**TASK OBJECTIVE**
Please repeat the records below exactly, from the first line through the line containing "Open châu huyên", and nothing more.

**Dataset items**

Start of Block

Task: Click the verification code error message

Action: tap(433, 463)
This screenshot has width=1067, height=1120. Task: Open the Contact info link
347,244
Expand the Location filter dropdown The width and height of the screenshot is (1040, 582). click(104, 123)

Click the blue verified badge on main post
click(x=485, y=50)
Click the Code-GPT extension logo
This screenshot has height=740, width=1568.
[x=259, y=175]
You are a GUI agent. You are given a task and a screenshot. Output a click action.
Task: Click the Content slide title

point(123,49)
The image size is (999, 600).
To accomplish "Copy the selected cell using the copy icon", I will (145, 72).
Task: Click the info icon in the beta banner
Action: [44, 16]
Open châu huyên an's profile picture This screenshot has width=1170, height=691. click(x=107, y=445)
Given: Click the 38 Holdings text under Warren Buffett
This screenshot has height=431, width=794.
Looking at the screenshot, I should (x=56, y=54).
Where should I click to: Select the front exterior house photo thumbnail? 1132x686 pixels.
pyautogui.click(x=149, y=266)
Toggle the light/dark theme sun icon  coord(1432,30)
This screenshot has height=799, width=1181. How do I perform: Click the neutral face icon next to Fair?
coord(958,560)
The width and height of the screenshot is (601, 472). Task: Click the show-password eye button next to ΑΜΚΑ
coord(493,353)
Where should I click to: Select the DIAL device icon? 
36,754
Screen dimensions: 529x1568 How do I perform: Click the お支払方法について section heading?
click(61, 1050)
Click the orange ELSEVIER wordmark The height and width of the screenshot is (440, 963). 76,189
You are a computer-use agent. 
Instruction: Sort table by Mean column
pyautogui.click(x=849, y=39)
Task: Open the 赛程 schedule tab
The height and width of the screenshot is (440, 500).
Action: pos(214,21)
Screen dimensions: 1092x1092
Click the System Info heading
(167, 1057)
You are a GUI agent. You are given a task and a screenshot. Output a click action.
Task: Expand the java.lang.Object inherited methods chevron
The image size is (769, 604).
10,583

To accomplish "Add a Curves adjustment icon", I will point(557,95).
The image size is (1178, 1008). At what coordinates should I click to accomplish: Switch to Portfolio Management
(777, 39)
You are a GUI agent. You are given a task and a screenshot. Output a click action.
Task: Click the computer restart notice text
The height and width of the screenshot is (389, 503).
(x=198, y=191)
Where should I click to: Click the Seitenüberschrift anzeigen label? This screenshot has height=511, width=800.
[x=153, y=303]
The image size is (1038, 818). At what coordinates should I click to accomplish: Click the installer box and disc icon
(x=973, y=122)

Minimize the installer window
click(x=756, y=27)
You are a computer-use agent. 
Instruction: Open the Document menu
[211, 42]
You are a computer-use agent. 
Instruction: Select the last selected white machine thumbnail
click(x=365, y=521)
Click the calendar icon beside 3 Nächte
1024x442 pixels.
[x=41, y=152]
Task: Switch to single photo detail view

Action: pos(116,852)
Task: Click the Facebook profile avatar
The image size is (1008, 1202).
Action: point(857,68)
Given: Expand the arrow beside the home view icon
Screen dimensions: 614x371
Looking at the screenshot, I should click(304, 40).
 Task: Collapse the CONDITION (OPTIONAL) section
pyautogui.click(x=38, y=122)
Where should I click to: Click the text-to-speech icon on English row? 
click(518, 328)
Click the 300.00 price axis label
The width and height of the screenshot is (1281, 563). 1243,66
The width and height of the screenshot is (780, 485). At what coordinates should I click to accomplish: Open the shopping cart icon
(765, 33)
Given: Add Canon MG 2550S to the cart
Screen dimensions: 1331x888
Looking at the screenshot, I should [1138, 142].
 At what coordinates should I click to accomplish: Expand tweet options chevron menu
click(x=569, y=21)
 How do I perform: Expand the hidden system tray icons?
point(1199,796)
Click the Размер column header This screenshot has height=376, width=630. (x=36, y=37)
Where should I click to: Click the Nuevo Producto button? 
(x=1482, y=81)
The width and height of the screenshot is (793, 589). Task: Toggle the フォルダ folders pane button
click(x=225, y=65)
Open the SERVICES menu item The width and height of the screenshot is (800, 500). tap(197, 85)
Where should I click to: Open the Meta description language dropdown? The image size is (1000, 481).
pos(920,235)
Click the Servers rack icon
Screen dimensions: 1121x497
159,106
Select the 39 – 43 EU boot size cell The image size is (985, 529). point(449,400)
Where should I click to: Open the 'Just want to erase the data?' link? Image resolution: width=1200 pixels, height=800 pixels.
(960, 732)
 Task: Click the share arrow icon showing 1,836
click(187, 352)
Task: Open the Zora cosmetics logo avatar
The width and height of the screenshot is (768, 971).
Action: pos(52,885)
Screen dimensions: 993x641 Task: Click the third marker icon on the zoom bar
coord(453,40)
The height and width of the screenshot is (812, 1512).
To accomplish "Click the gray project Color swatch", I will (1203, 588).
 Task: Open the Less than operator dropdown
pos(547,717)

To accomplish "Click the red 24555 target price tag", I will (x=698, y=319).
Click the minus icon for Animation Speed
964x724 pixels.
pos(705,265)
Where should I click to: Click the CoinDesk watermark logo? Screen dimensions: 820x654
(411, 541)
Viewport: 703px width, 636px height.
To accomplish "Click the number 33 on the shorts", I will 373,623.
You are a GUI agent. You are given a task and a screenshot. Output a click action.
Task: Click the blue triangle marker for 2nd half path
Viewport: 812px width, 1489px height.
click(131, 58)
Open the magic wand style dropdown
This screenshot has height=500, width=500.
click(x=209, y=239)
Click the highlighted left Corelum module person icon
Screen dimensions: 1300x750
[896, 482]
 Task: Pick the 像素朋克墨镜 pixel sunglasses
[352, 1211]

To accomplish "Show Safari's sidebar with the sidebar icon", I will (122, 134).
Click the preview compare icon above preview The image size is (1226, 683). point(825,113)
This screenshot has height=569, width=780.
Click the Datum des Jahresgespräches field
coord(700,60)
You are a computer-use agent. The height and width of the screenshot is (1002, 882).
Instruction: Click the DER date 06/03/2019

End of Block

**RESULT OF THIS TASK**
Task: Click the verification code error message

Action: tap(433, 463)
This screenshot has width=1067, height=1120. Task: Open the Contact info link
347,244
Expand the Location filter dropdown The width and height of the screenshot is (1040, 582). click(104, 123)

Click the blue verified badge on main post
click(x=485, y=50)
Click the Code-GPT extension logo
This screenshot has height=740, width=1568.
[x=259, y=175]
You are a GUI agent. You are given a task and a screenshot. Output a click action.
Task: Click the Content slide title

point(123,49)
The image size is (999, 600).
To accomplish "Copy the selected cell using the copy icon", I will (145, 72).
Task: Click the info icon in the beta banner
Action: [44, 16]
Open châu huyên an's profile picture This screenshot has width=1170, height=691. click(x=107, y=445)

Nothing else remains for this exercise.